▶ CONSIGNE:
Poursuivez le texte sur le harcèlement de rue en Nouvelle-Zélande à partir de sa dernière phrase, dans le même ton.

Et ça, ça suffit à me faire dire que le harcèlement de rue n’existe pas en Nouvelle-Zélande. Parce que je ne dis pas que tu ne risqueras jamais de te faire draguer par un vieux relou dans le bus ou à te faire siffler au détour d’une rue, mais je dis que, contrairement à la France, la culture du pays ne permet pas que ça soit vu comme un comportement NORMAL (ce qui est une grosse différence).

Face à l’incrédulité de mes copines Kiwies, en mode « Nan mais quand même, les femmes se font pas insulter dès qu’elles mettent une jupe, déconne pas, c’est la France, pas l’Iran » (vous êtes mignonnes), j’ai donc sorti mes anecdotes de trucs qui m’étaient arrivés en France, et qui ne feraient pas vraiment hausser un sourcil dans l’Hexagone parce que ça t'arrive tous les jours.

Des histoires à base de "Une fois, deux gars m’ont suivie dans la rue presque jusqu’à chez moi en me hurlant de loin que j’étais une salope et qu’ils allaient me faire le cul. J’avais 15 ans et je rentrais du lycée." et autres "Une fois, je marchais dans la rue et on m’a traité de pute parce que j'avais des talons". (Des histoires qui sont vraiment du menu fretin dans cette catégorie, toi-même tu sais.)

Et quand je racontais ces histoires à mes amies Kiwies, elles étaient HORRIFIÉES.

Genre elles arrivaient même pas à croire que c’était possible. Le commentaire qui revenait le plus souvent étant :

- Mais enfin POURQUOI les gens se sentent permis de t’adresser des commentaires pareils ?

Et là, on touche pile au cœur de ce que j’adore le plus dans ce pays : les gens se mêlent de leur cul.

Ca ne veut pas dire que la Nouvelle-Zélande est un paradis pour femmes peuplé d'intrépides Amazones (même si ça serait cool franchement).


(Oui, quand je pense "Amazone", je pense "Wonder Woman")

(Mais honnêtement, est-ce que ce serait pas hyper pratique d'avoir un lasso de vérité?)

▶ DONNÉES COLLECTÉES:
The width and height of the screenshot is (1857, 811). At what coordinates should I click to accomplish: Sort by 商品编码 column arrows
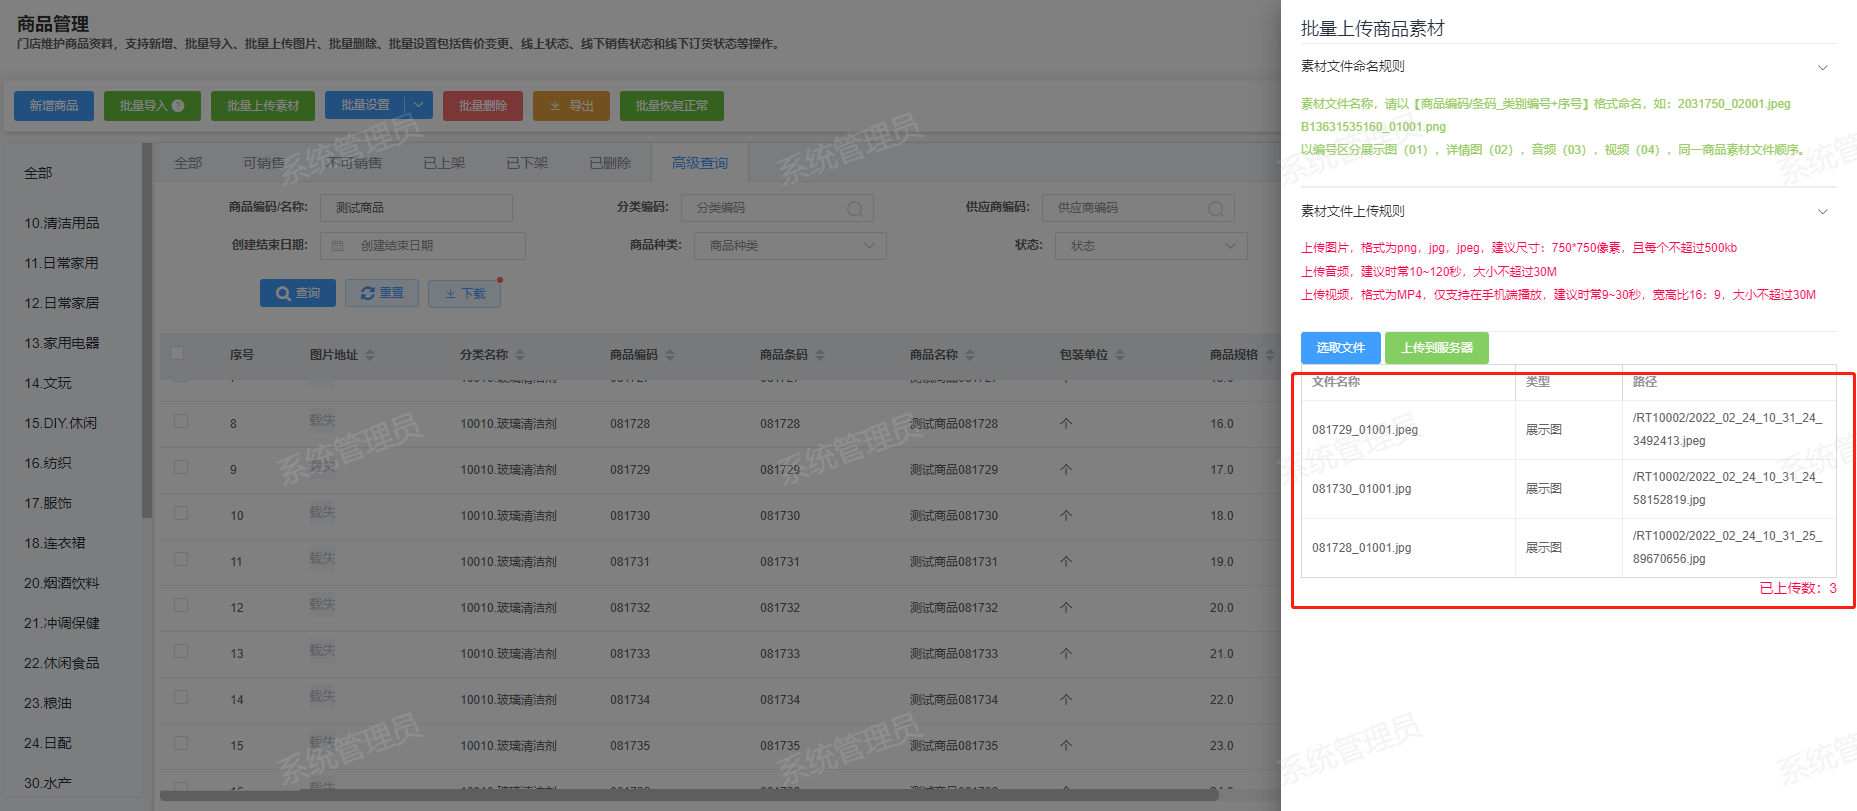[670, 355]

▶ RÉPONSE ATTENDUE:
En fait, même si la Nouvelle-Zélande reste un pays profondément égalitaire, et donc féministe (premier pays au monde à autoriser le droit de votes aux femmes, rep à sa), le pays se tape aussi son quota de problèmes sociaux, particulièrement en matière de violence conjugale, l’un des plus gros fléaux du pays.

(Entre 33 et 39 % des femmes de Nouvelle-Zélande déclarent avoir subi au moins une fois des violences physiques ou sexuelles de la part de leur partenaire au cours de leur vie - un chiffre qui fout bien la gerbe, on peut le dire.)

Donc non, la Nouvelle-Zélande n'est pas le paradis des féministes.

Non, la culture du "je me mêle de mes oignons" c'est pas non plus forcément une sinécure, parce que ça veut aussi dire que les gens ferment les yeux sur des problèmes autrement plus grave qu’un sifflement ou qu’une insulte en passant (notamment le problème de la violence conjugale et familiale dont je parlais plus haut), puisque les Kiwis partent du principe que « Chacun fait ce qu’il veut chez soi et c’est pas mon boulot de m’en mêler ». Donc il faut bien avouer que ce n’est pas toujours un comportement qui mène à des résultats positifs.

Mais (et là je vais entrer en mode full « moi moi et mon nombril ») (un truc que je ne fais pas assez sur ce blog, je trouve) pour ma pomme, c’est tout bénef.

Parce que ça fait bientôt deux ans que je me regarde dans le miroir avant de sortir et que je n'ai plus besoin de me dire :

"Est-ce que cette jupe est trop courte?" 

"Est-ce que que ce haut est trop moulant?"

"Est-ce que ces baskets sont trop crados?"

"Est-ce que ce pull est trop mou et informe?"

PARCE QUE TOUT LE MONDE S'EN COGNE COMME DE SA PREMIÈRE MENTHE A L'EAU.

Et ça, cette culture du jugement, contrairement au harcèlement de rue, c’est un truc qui ne me pesait pas du tout jusqu’à ce que je sorte de France, parce que ça fait tellement partie de la culture française que je ne m'étais même pas rendue compte que ça n'était pas normal.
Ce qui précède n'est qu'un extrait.